Task objective: Format the lines of the items below as a numbered list, leaving out blank lines and the pictures.

Stored rows:

▼

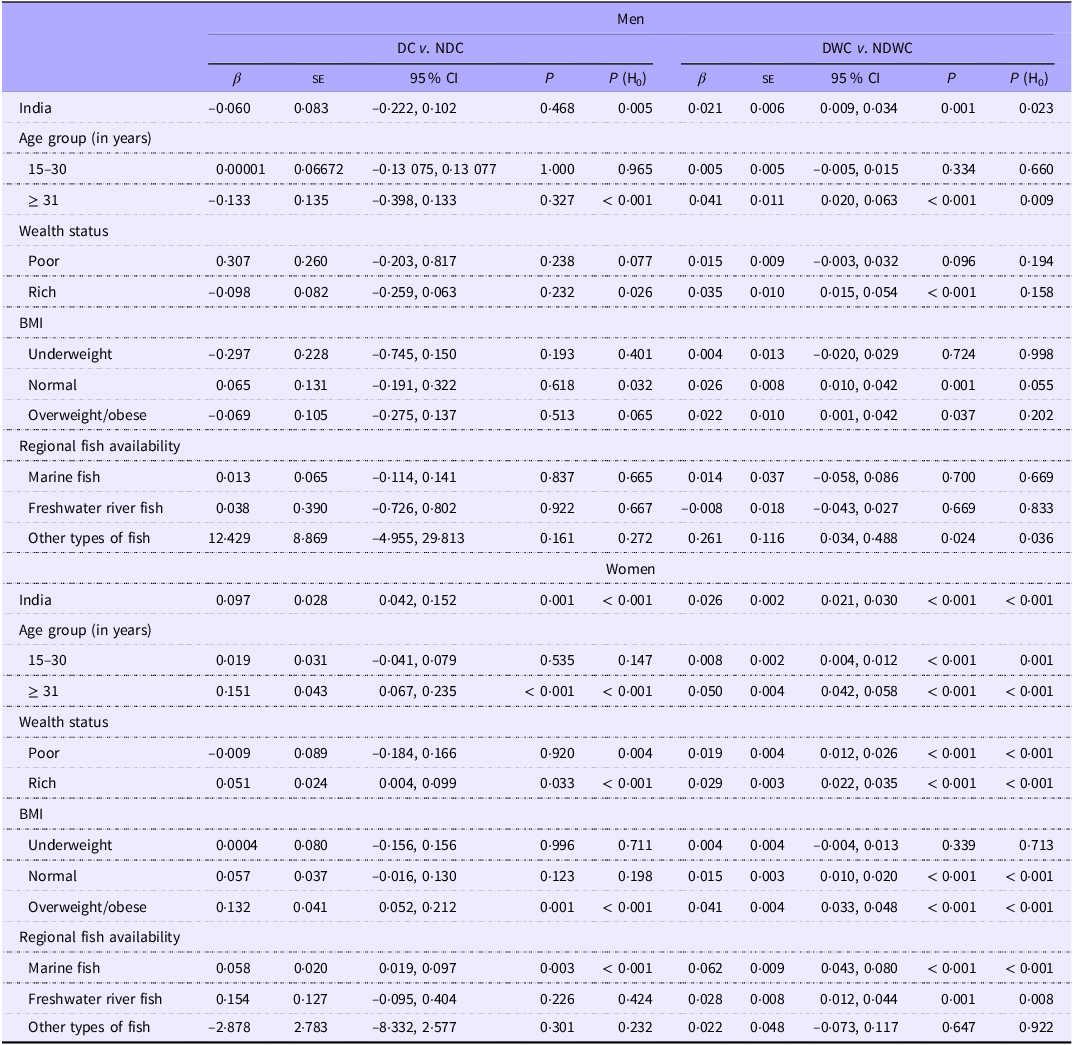Image resolution: width=1073 pixels, height=1045 pixels.
Task: Click the beta value –2·878
Action: pos(236,1028)
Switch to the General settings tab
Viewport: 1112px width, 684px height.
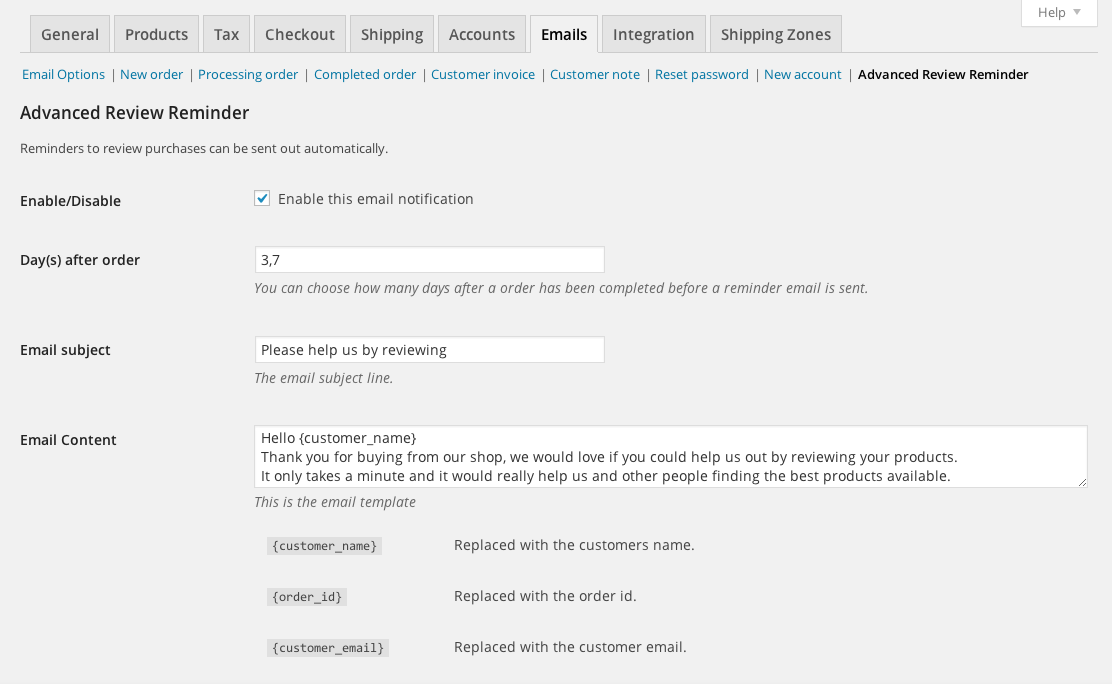pyautogui.click(x=69, y=33)
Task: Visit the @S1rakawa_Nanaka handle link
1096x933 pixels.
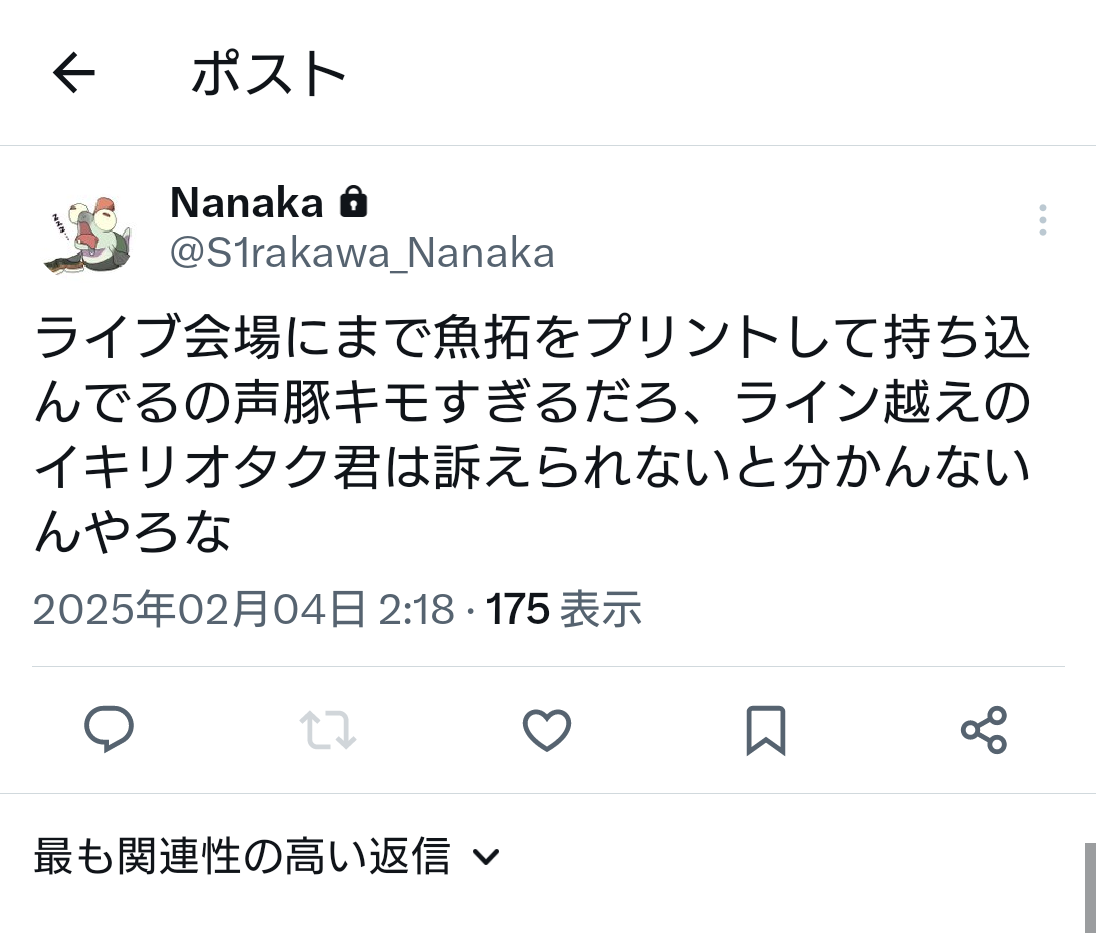Action: coord(362,252)
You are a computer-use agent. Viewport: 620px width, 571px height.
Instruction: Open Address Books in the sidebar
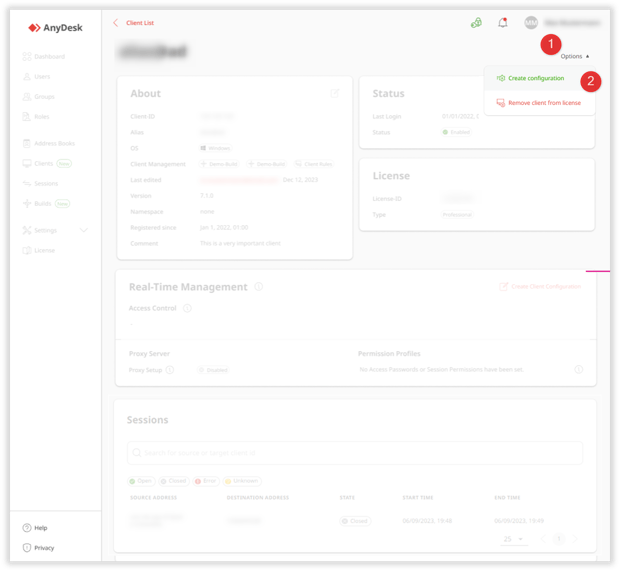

▲

Exercise response:
1. Image resolution: width=1073 pixels, height=1045 pixels.
2. Task: Click the beta value –2·878
3. Action: pos(236,1028)
4. Switch to the General settings tab
5. Viewport: 1112px width, 684px height.
6. pyautogui.click(x=69, y=33)
7. Task: Visit the @S1rakawa_Nanaka handle link
8. 1096x933 pixels.
9. Action: coord(362,252)
10. You are a computer-use agent. Viewport: 620px width, 571px height.
11. Instruction: Open Address Books in the sidebar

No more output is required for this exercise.